* Your assignment: Scan the data below for lines holding the word "will", and copy each line found.

* Records shown:
:::
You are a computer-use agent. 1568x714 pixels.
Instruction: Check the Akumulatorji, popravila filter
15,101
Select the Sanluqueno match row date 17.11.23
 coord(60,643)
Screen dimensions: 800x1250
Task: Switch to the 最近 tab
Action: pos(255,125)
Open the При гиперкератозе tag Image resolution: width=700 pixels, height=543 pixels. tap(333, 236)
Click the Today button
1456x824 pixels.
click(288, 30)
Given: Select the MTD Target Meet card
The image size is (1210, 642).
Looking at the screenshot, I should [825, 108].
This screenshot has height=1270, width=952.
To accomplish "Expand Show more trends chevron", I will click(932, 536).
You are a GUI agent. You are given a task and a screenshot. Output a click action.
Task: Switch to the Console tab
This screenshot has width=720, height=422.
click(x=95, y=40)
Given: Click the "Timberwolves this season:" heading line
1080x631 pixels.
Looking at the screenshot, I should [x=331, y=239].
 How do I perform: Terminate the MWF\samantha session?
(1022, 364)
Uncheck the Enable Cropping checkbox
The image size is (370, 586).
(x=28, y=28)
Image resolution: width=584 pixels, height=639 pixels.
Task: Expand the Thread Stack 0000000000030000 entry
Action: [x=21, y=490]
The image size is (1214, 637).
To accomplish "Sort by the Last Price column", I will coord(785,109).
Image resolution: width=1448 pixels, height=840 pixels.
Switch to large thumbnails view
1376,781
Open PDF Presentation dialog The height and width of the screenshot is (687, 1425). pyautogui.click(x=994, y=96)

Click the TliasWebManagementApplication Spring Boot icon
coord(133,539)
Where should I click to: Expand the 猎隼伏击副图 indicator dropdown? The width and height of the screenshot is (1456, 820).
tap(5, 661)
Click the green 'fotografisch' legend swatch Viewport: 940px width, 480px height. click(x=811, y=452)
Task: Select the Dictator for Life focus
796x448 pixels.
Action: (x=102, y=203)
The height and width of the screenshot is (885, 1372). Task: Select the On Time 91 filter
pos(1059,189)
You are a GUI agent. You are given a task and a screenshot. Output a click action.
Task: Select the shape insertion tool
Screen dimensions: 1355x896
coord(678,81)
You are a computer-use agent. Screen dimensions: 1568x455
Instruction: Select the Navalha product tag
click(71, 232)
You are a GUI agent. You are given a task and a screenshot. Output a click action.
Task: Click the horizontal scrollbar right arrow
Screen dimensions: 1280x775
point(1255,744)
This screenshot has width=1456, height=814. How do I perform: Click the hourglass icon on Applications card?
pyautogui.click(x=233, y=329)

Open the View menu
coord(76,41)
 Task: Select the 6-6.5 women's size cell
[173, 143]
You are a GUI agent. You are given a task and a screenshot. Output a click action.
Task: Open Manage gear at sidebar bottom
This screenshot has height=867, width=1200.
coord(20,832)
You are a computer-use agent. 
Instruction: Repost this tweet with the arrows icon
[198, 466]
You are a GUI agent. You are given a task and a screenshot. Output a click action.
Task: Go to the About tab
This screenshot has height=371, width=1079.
:::
* Result:
To accomplish "Expand Show more trends chevron", I will click(932, 536).
To accomplish "Sort by the Last Price column", I will coord(785,109).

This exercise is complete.